BEGIN SOURCE MATERIAL
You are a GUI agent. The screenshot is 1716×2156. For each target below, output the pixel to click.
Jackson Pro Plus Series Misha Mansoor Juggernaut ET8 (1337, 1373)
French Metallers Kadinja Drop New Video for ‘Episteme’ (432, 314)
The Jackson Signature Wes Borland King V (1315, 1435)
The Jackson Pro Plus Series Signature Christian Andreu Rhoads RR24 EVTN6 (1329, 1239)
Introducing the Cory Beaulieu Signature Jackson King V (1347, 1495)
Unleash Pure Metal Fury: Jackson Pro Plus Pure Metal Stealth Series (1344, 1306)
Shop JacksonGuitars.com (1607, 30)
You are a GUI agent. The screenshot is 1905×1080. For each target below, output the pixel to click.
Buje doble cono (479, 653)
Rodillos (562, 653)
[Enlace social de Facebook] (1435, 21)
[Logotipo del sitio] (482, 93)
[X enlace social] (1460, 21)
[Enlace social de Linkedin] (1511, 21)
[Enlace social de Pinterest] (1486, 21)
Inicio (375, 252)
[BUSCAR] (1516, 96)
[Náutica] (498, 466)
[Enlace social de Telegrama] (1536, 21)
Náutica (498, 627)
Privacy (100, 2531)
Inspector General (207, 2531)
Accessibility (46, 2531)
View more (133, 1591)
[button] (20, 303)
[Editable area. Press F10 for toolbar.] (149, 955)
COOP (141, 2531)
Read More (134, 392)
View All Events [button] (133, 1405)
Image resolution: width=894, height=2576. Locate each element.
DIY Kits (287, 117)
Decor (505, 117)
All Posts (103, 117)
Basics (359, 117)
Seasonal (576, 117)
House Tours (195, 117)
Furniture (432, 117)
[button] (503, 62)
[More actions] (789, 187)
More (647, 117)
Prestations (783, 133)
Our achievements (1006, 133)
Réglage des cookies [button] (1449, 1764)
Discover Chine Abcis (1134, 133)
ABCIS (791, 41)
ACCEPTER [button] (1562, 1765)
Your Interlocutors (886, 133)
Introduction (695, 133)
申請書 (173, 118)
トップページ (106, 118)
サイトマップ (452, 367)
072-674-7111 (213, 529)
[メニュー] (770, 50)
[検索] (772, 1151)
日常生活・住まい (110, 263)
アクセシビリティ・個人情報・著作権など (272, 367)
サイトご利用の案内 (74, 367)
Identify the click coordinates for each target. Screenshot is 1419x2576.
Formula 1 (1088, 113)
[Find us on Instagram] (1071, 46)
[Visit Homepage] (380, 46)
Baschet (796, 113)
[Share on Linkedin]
END SOURCE MATERIAL
EXERCISE AIM →
Copy exactly the line containing "ABCIS (791, 41)" and each line after it through the end of the records above.

OUTPUT OF THE TASK →
ABCIS (791, 41)
ACCEPTER [button] (1562, 1765)
Your Interlocutors (886, 133)
Introduction (695, 133)
申請書 (173, 118)
トップページ (106, 118)
サイトマップ (452, 367)
072-674-7111 (213, 529)
[メニュー] (770, 50)
[検索] (772, 1151)
日常生活・住まい (110, 263)
アクセシビリティ・個人情報・著作権など (272, 367)
サイトご利用の案内 (74, 367)
Identify the click coordinates for each target. Screenshot is 1419x2576.
Formula 1 (1088, 113)
[Find us on Instagram] (1071, 46)
[Visit Homepage] (380, 46)
Baschet (796, 113)
[Share on Linkedin]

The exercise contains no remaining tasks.